I did a drawing like that once and probably will never do one again. I don't have the patience for pointillisom. Kudos to you for keeping at it and producing amazing work at the same time.


----------



## Terminator9217 (Sep 23, 2010)

wow that is nice, I don't know how to post wow can you help me


----------



## Wildest Heart (Sep 4, 2010)

Those are pretty cool! Looks like it takes alot of patience though lol so i wouldn't say it's for me!


----------



## Wingedrat (Nov 3, 2010)

TLA said:


> Pointillism is basically a picture comprised of nothing but dots. The whole picture is comprised of dots of different sizes. The effect can be amazing in some instances.
> 
> 
> Here are a couple of close-ups and a whole picture shot of one I was working on (in the next post). I made the mistake of leaving it on my desk and my children decided to "help!" lol My fault for that one.
> ...



Amazing!
Kudos to your kids (haha) there is nothing quite like helping mom :}!


----------



## Terminator9217 (Sep 23, 2010)

How many dots did you use? ha ha I like it. it's really good, is your dog's name spot by any chance lol.


----------



## Terminator9217 (Sep 23, 2010)

Sorry I couldn't help myself, but I really do like your work, unfortunately for me I do not have the patience for that kind of work, I just glad someone does.


----------



## DLeeG (Oct 20, 2010)

Great job. I know how difficult those are.


----------



## karaann07 (Nov 7, 2010)

IMPRESSIVE! Oh my gosh, I remember studying this technique in 5th grade art class. I was too impatient for it then, and not a darn thing has changed! LOL I have a friend who has done several pieces with pointillism and I don't know how he manages to stay sane. The art itself is beautiful, but the tedious work is SO not for me!


----------



## kcortese (Oct 21, 2010)

Amazing!!! Wow!!!! 

I contratulate to you for the determination and persistance. I don't know if I could apply as much time to one piece. I would work on it for a while, put it away, then pull it out again.

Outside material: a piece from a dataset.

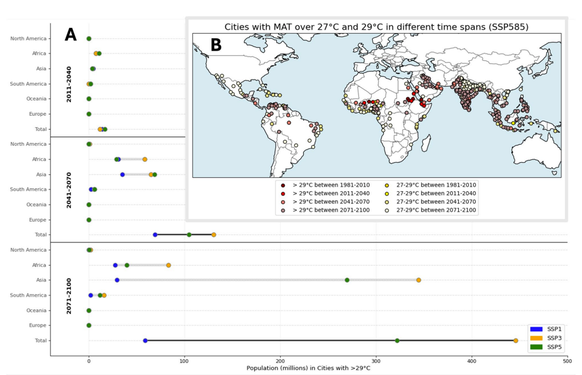Image resolution: width=582 pixels, height=375 pixels.
Task: Click the green SSP5 legend swatch
Action: [536, 347]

You are very talented. Thanks for sharing this great piece.

Karen


----------



## artists (Nov 20, 2010)

My dad is a huge horse racing 'handicapper' as they call it (horse racing gambler). He would love this! This must have taken an incredible amount of time for both of those works.


----------



## alphaphoto (Dec 1, 2010)

I like the pointillism style and think you've done a great job. I'm also one that doesn't have the patience for that meticulous type of work but I appreciate those who do.


----------



## jeremy johnson ink (Nov 30, 2010)

looks really good cant wait to see the next one


----------



## Buck (Dec 26, 2010)

Great stippling. Those would be really easy to make prints from.


----------



## arold10 (May 28, 2011)

Those horse drawings look great.


----------



## Big Secz (Jul 19, 2011)

I've never heard it referred to as pointillism. In art school we referred to it as stippling. Here is another good example:
http://dropdeadmeggz.deviantart.com/art/Michael-Corleone-Stipple-143415227

You can get a lot of great effects from it, but it's real tedious work.


----------



## Peach (Jul 25, 2011)

absolutly fantastic, tried it once, should I say attempted, those are amazing, love horses and you have caught those perfectly.. keep it up xx


----------